Exercise brief: Retype every one of the records below word for word, leaving the pictures out.

(Saved data entries)
--- BEGIN ---
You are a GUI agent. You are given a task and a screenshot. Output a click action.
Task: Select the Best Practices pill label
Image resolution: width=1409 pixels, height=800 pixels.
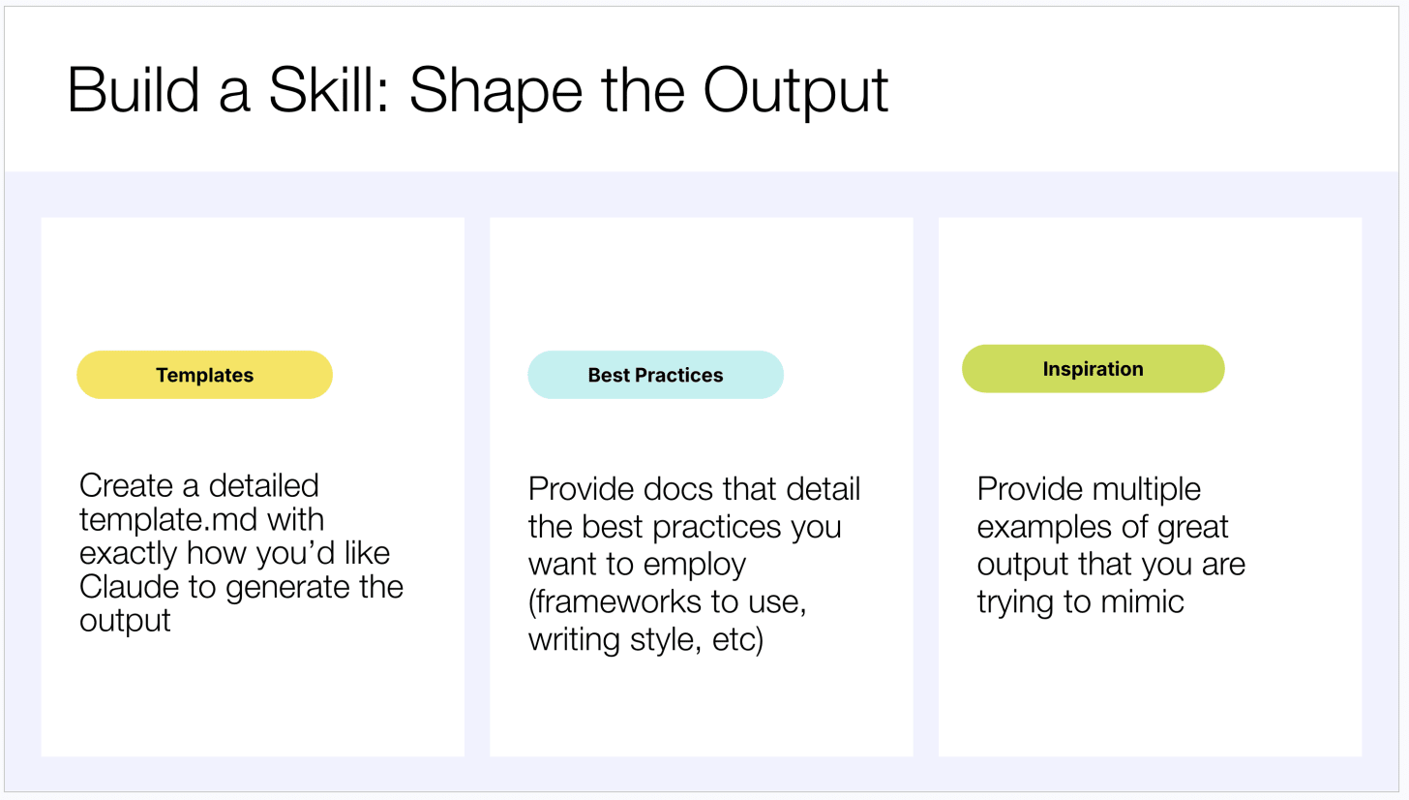tap(655, 375)
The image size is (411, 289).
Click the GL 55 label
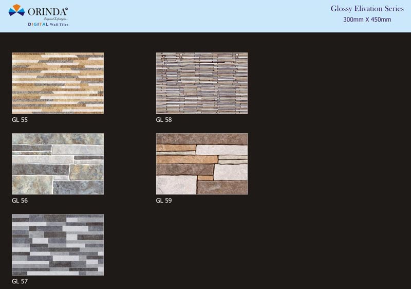19,120
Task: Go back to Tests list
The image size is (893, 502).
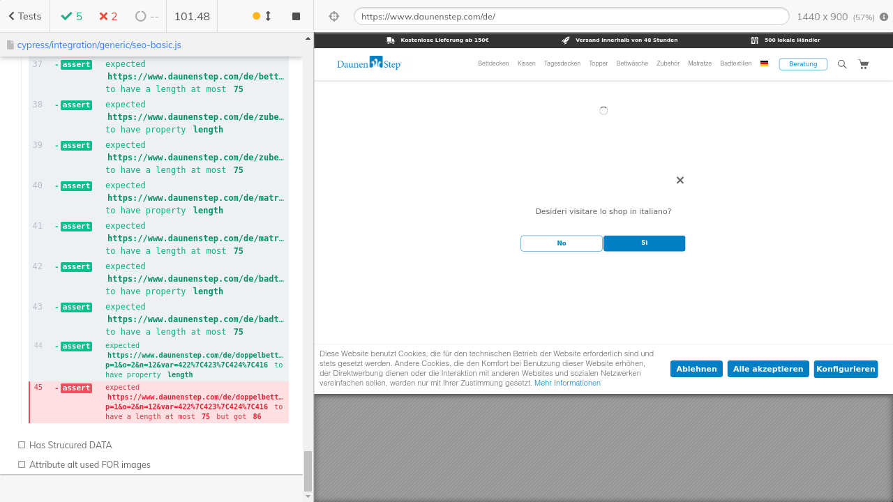Action: tap(25, 16)
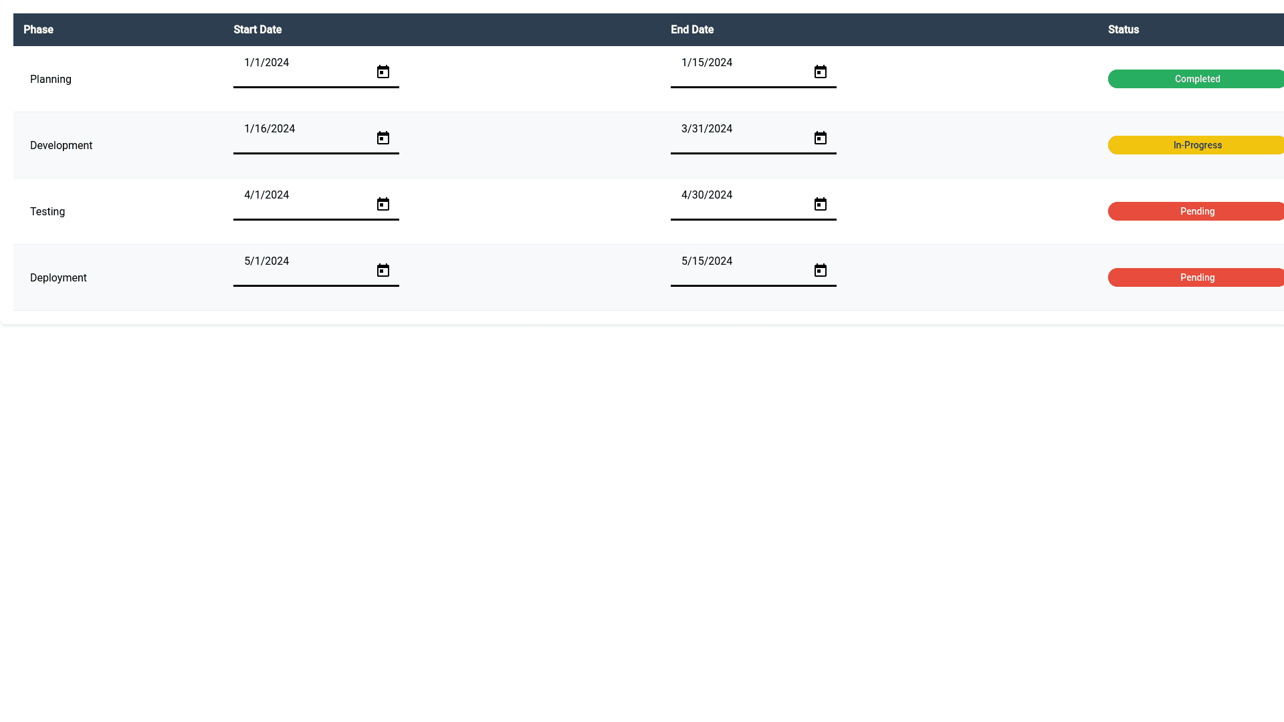Click the yellow In-Progress status badge
This screenshot has width=1284, height=722.
point(1196,145)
--- END ---
Full solution:
You are a GUI agent. You are given a task and a screenshot. Output a click action.
Task: Select the Best Practices pill label
Image resolution: width=1409 pixels, height=800 pixels.
tap(655, 375)
The image size is (411, 289).
Click the GL 55 label
19,120
Task: Go back to Tests list
The image size is (893, 502).
Action: tap(25, 16)
Click the yellow In-Progress status badge
This screenshot has width=1284, height=722.
point(1196,145)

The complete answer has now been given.